On the face of it the bargain is a reasonable proposition that a credit union may consider accepting providing it obtains independent advice. It is most important it demonstrates that it took account of the full context of the proposal including legal, investment, taxation, accounting and compliance issues and risks in making its decision.
It is clear there are compliance and resultant legal issues associated with the initial sale and purchase of the perpetuals and within the structuring of the Davy proposal. However it is highly probable that a regulatory blind eye may apply as the deal is in the interest of credit unions whose boards are obligated to ensure the safety of savers funds. Recovering capital losses on investments, whilst foregoing income, is a reasonable proposition when the alternative scenario is considered.
The alternative is to sue to recover in full in the hope that the courts and or the Financial Ombudsman will rule fully in favour of the credit union. Notwithstanding the Enfield case, success is by no means certain and it would take a very confident board indeed to sue. In doing so the credit union may suffer substantial reputational damage as the full extent of its knowledge and competence in investments will be exposed in a court. It is highly likely that a court may find a credit union partially responsible – in which case the actual result could carry a far higher cost than accepting the Davy proposal. The problem is this is an uncertain outcome with inestimable costs.
The decision is either
(a) accept the proposal in the full knowledge of its risks and costs
(b) reject and sue with its uncertainty and potential for reputational damage
(c) reject, book losses now, sell the perpetual bonds when possible and move on
In the final analysis a credit union board will need to ensure it effects a robust informed decision making process through which its decision can subsequently be shown as being made in the best interests of the credit union.

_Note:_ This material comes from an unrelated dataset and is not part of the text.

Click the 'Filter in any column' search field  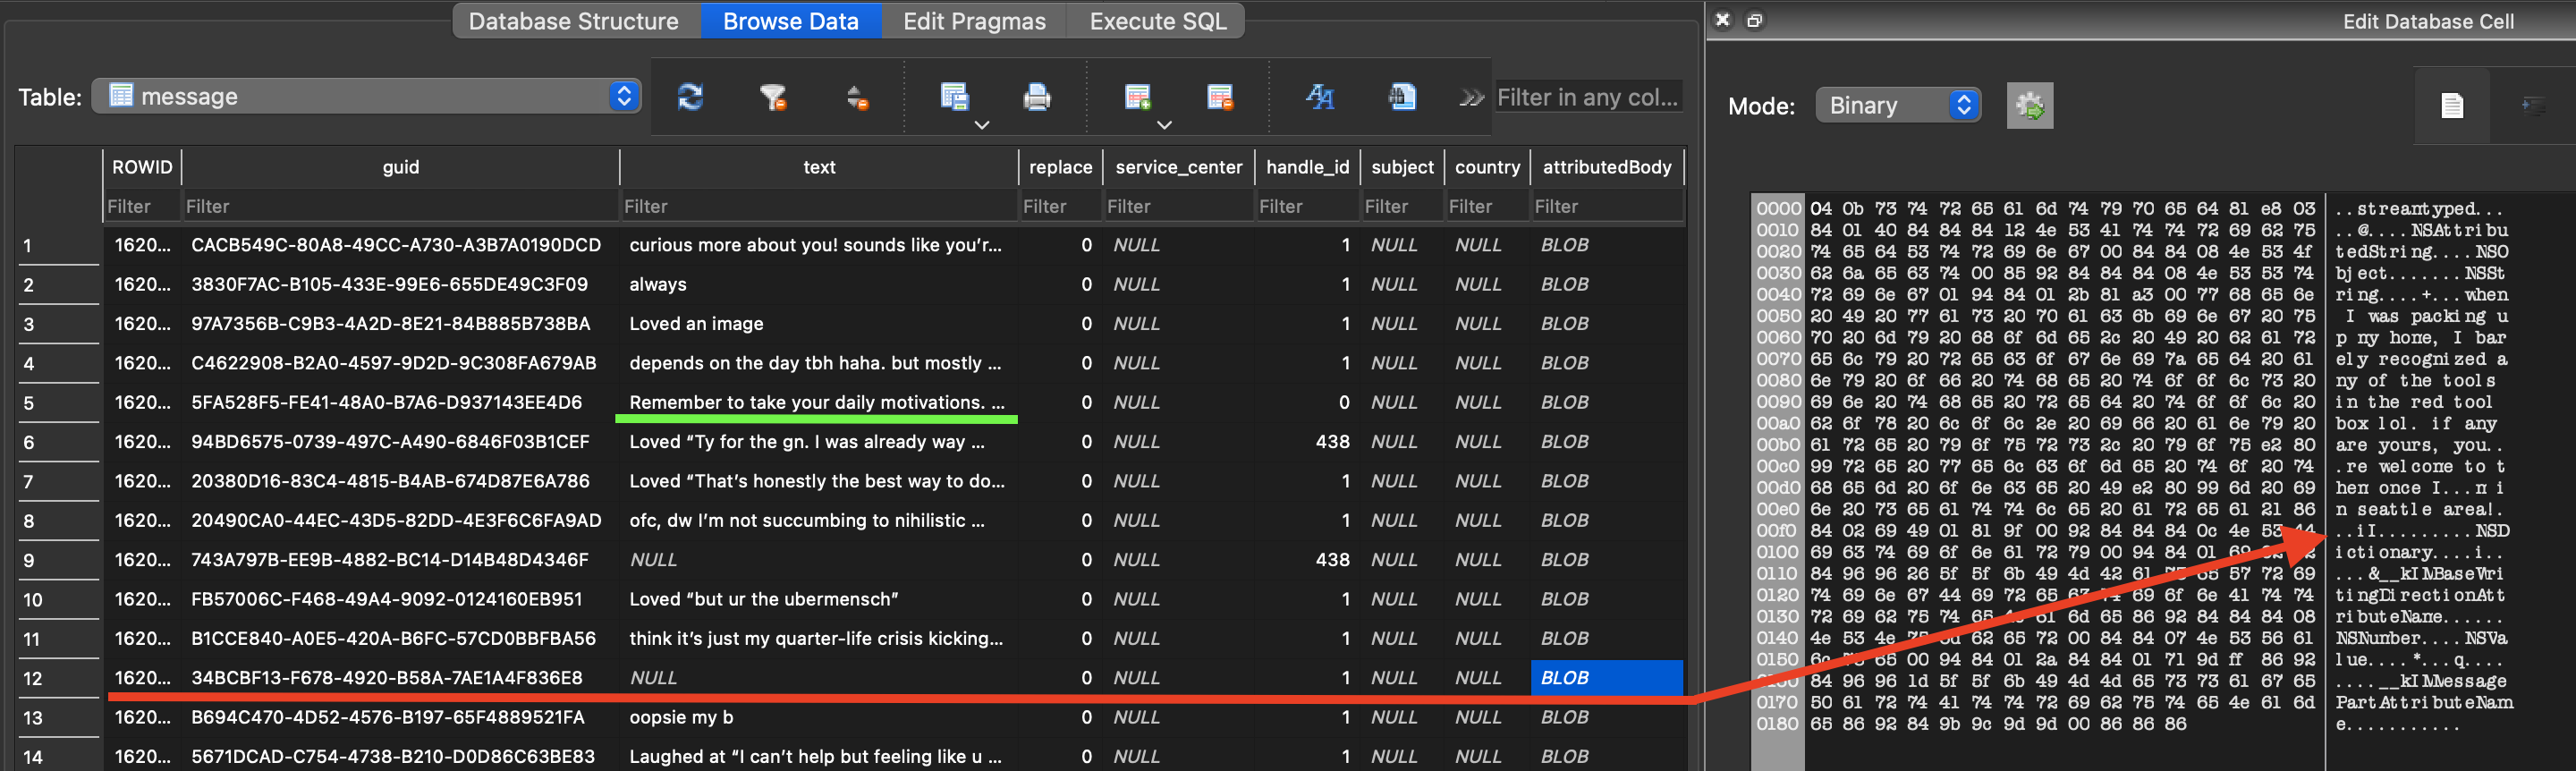(1586, 97)
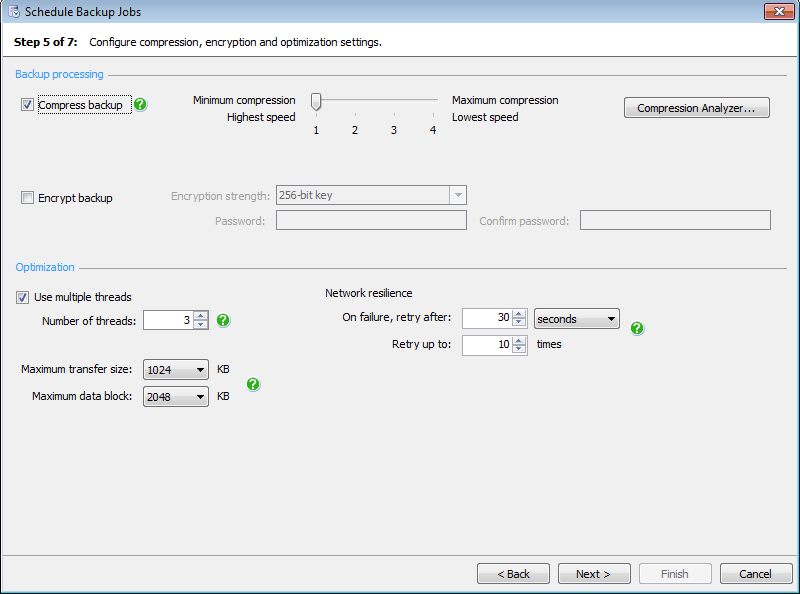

Many consider that perpetual bonds should never have been sold to or bought by credit unions. They remain innappropriate investments and are no longer permitted under regulatory guidance notes. If it was wrong to sell them, it was also wrong to buy them. Who may have been more wrong than the other is not the issue. What matters now is the commercial reality is dealt with in which case option (a) is the only reasonable way forward.